Apptainer (formerly known as Singularity) is a powerful containerization tool tailored for scientific and high-performance computing (HPC) environments. Unlike other containerization platforms like Docker, Apptainer is designed with security in mind, allowing users to run containers without needing elevated privileges. This makes it an excellent choice for bioinformaticians working on shared or secure systems.

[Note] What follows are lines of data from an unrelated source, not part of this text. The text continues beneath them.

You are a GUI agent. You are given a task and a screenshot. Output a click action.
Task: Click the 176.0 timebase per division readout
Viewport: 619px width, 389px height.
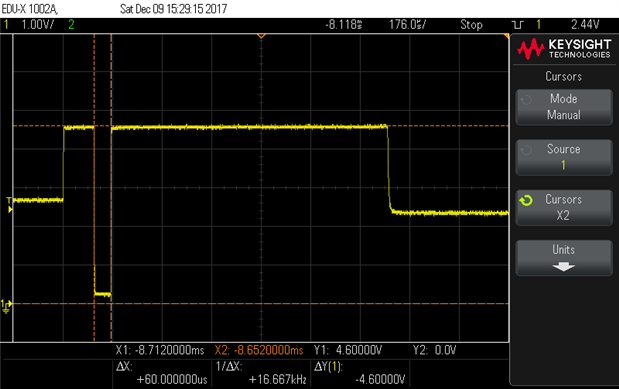[x=407, y=24]
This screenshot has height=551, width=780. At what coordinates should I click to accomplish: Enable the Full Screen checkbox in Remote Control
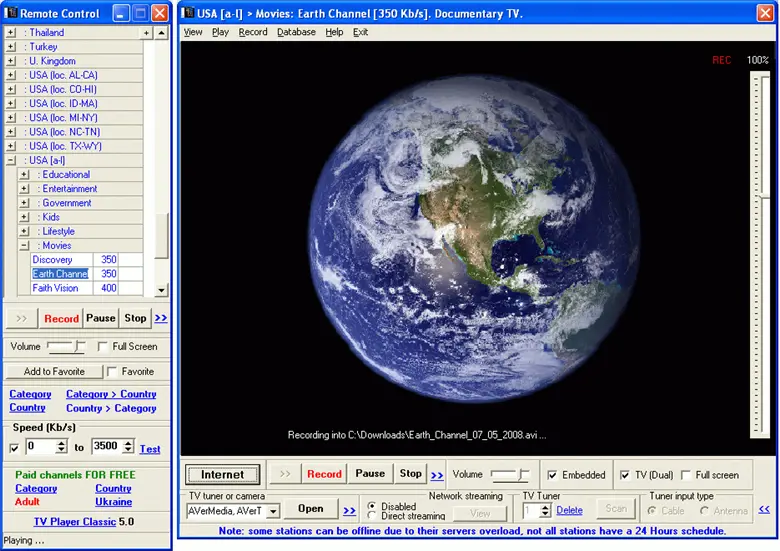coord(103,347)
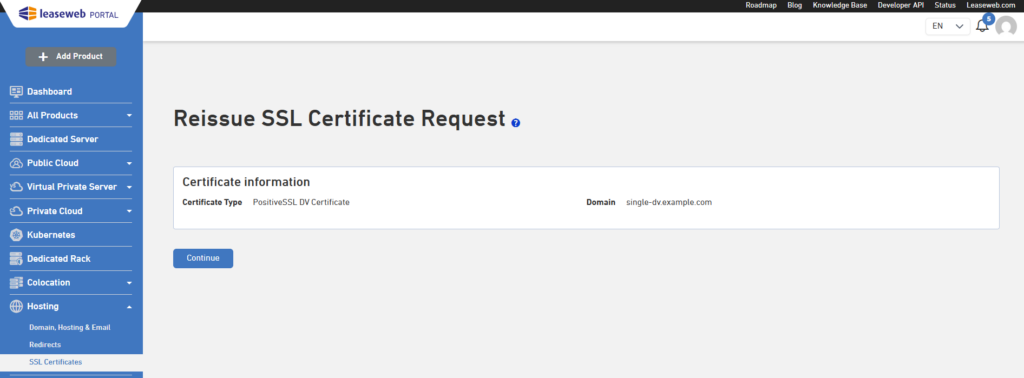Viewport: 1024px width, 378px height.
Task: Click the Continue button
Action: pos(203,258)
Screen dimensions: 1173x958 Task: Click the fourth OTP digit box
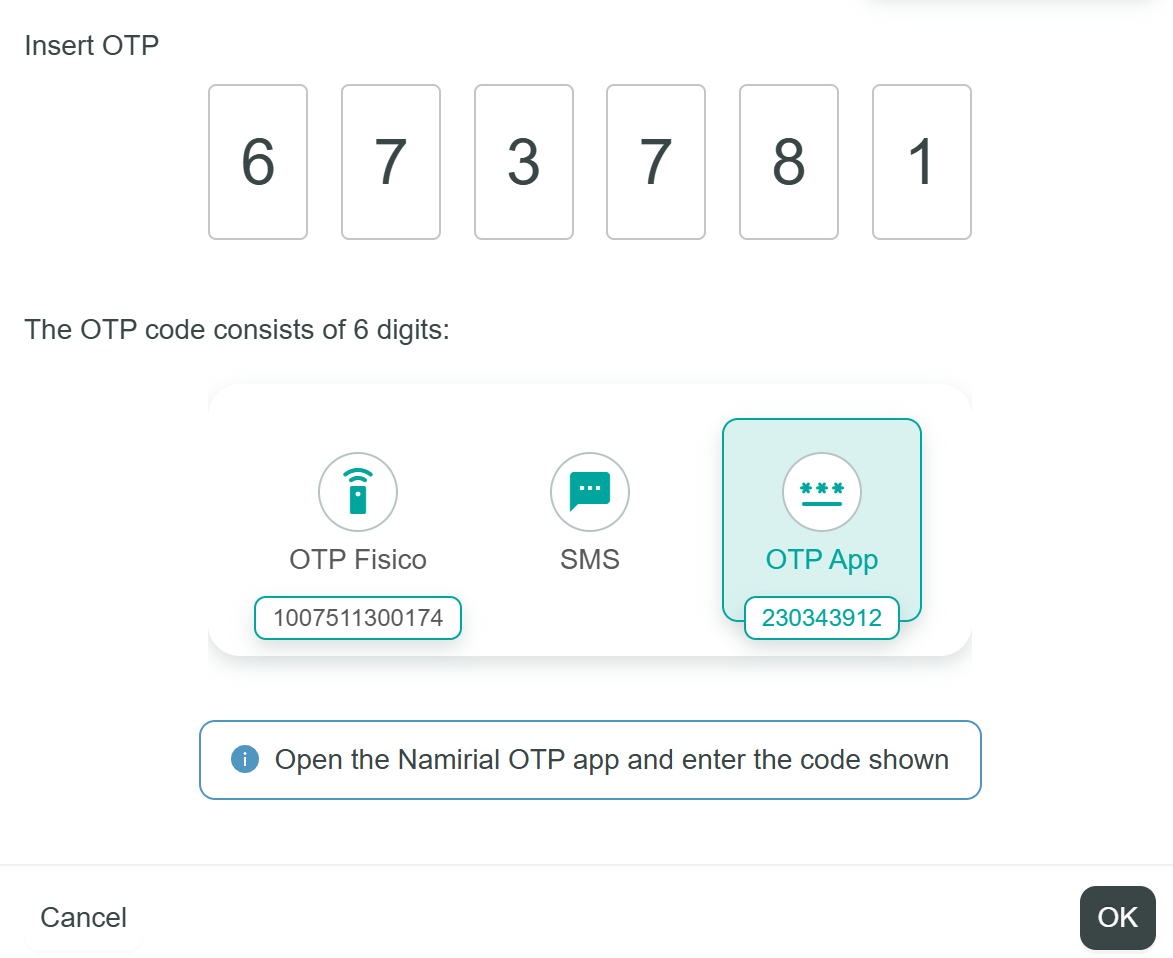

Containers encapsulate software environments, including libraries, dependencies, and the application itself, ensuring reproducibility and ease of deployment. This is especially valuable in bioinformatics, where software dependencies can be complex and challenging to manage.

Why use Apptainer/Sigularity

  1. Containers are safe from external changes. Remember when R 4.4 was deemed unsafe and LU automatically updated R without warning and destroyed your previous workflow? If your setup was Apptainer based then it would not have been affected.

  2. Reproducibility The results from your workflow can sometimes change by simply updating a package in the workflow. To make results really reproducilble it makes sense to have an image of your workflow that cannot change. This would be useful for future labmates when you leave the lab, but still need to use your exact workflows.

  3. Installing own software on COSMOS-SENS. LUNARC are happy to install software, but sometimes some python packages are a pain to install. Apptainer provides a way to bundle the tools and packages you need for your analysis in one place and install them on you HPC system without the help of anybody while using the same software both on your development machine as well as on the HPC platform.

Although Apptainer is available for all major operating systems, the installation process on Windows and Mac is not as straightforward as on a pure Linux system. Therefore, we will run this course using an Apptainer image. This image can be installed on any system that supports Apptainer and allows you to build an image as a regular user - even in an HPC environment. In essence, we are going to use an image to make an image.

Apptainer Images are Processor Architecture specific. Apples new M chips are arm64 based and therefore images build on Mac's are also arm64 based. This makes them incompatible with COSMOS which is amd64 based. Sorry.

Building Apptainer images on your developmental machine

Building an Apptainer image from start to finish can be summarized in three main steps:

1. Create a defintion file Save this text in a definition file like "MyPackage.def".

# Which operating system should be used as a basis for this image
bootstrap: docker
From: alpine:latest

%post
    # Update the package index and install essential packages
    # The commands here are the same as you would use inside the system to install ppackaged if you are root
    apk update

    # Install build tools and libraries required for Python and R
    # You must not have comments after the '\' in the following lines!
    # E.g. ChatGPT likes to add them.
    apk add --no-cache bash \
        build-base \
        zeromq-dev \
        libffi-dev \
        musl-dev \
        openblas-dev \
        python3 \
        py3-pip \
        python3-dev \
        py3-setuptools \
        py3-wheel 

    # Allow pip to modify system-wide packages
    export PIP_BREAK_SYSTEM_PACKAGES=1

    # Install JupyterLab using pip
    pip3 install --no-cache-dir jupyterlab

%environment
    # Ensure /usr/local/bin is in the PATH so JupyterLab can be found
    export PATH="/usr/local/bin:$PATH"
    # if you want to install more python packages in the sandbox:
    export PIP_BREAK_SYSTEM_PACKAGES=1

%runscript
    # By default, run JupyterLab when the container starts
    jupyter lab --port 9734 --ip=0.0.0.0 --allow-root --no-browser

2. Build the image

apptainer build MyPackage.sif MyPackage.def

3. Start the image

apptainer run MyPackage.sif

This gives you a barebones Linux image with a few essential things installed. In order to install your own software you need to make a sandbox first:

apptainer build --sandbox MyPackage MyPackage.def

You can 'shell' into the created MyPackage folder:

apptainer shell --writable MyPackage

Where you can now install your own software using the usual methods. After this you can test it, and then build a .sif image, but this is something that we will cover later.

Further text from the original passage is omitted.